After dropping $17.4 billion in what was only the first installment of the Automotive bailout, the auto parts suppliers are lining up for their turn. Many of the auto parts suppliers are in as bad a shape as the "Big Three". Auto parts have always been a competitive business with slim profit margins. The auto manufacturers are always pitting the suppliers against each other for bidding. Every year they call the suppliers up and demand a price reduction. Recently, the skyrocketing price of steel has taken a heavy toll on suppliers. The auto manufactures have refused to accept all of the price hike and delayed paying any price hike for as long as they can. The "Big Three" have had no choice except to squeeze their supply base. They can not significantly cut labor costs because of the UAW (click here to see a UAW contract.) Now, car sales volumes have collapsed. This greatly reduced volume is pushing up the fixed costs associated with every auto part. The result is suppliers are bleeding red ink on their financial statements. Many were in the red before the downturn. Very few American auto parts suppliers will be able to make a profit for fiscal year 2009. Most are closing plants or implementing layoffs. Several auto parts suppliers are on bankruptcy watch. It would only take the collapse of one major supplier to bring the house of cards down. Lack of a single part can shut down auto assembly lines. These parts can not be easily replaced. Often, the lead time for getting a part from a different supplier is over one year. This is because materials have to be sourced, tools and dies have to be made and trial parts have to be verified.

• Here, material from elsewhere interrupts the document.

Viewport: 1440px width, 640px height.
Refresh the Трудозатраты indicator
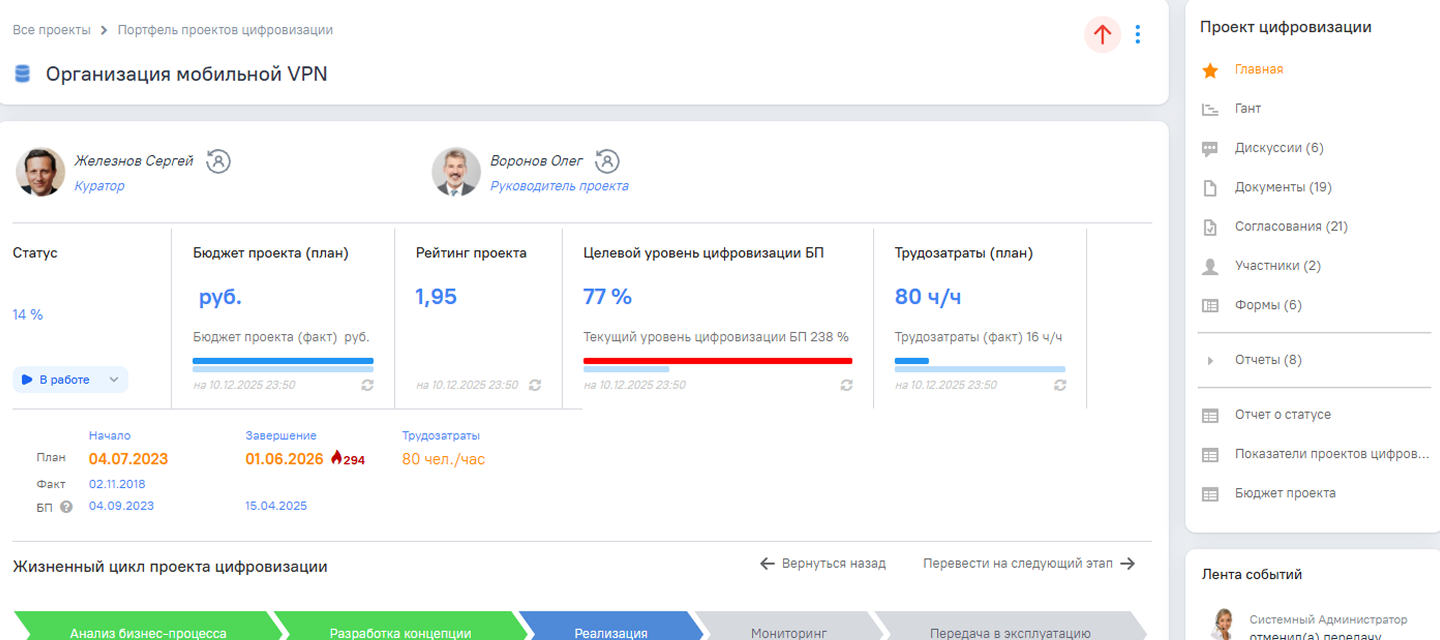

Either the Obama Administration will bailout the suppliers or money will be added to the Auto bailout and the "Big Three" will bailout their supply base. Once the commitment was made to save Detroit from bankruptcy, no other option was left.
Auto suppliers seek rescue as crisis deepens
Thu Feb 5, 2009 11:21pm EST

By Soyoung Kim and Kevin Krolicki

DETROIT (Reuters) - U.S. auto suppliers said on Thursday the industry was in talks with the U.S. Treasury to secure emergency funding to avoid a wave of bankruptcies and a deeper crisis for cash-strapped automakers.

The talks between the parts suppliers and the Obama administration come as General Motors Corp (GM.N) and Chrysler LLC race to meet a February 17 deadline to show U.S. officials they can be made viable after receiving $17.4 billion in aid.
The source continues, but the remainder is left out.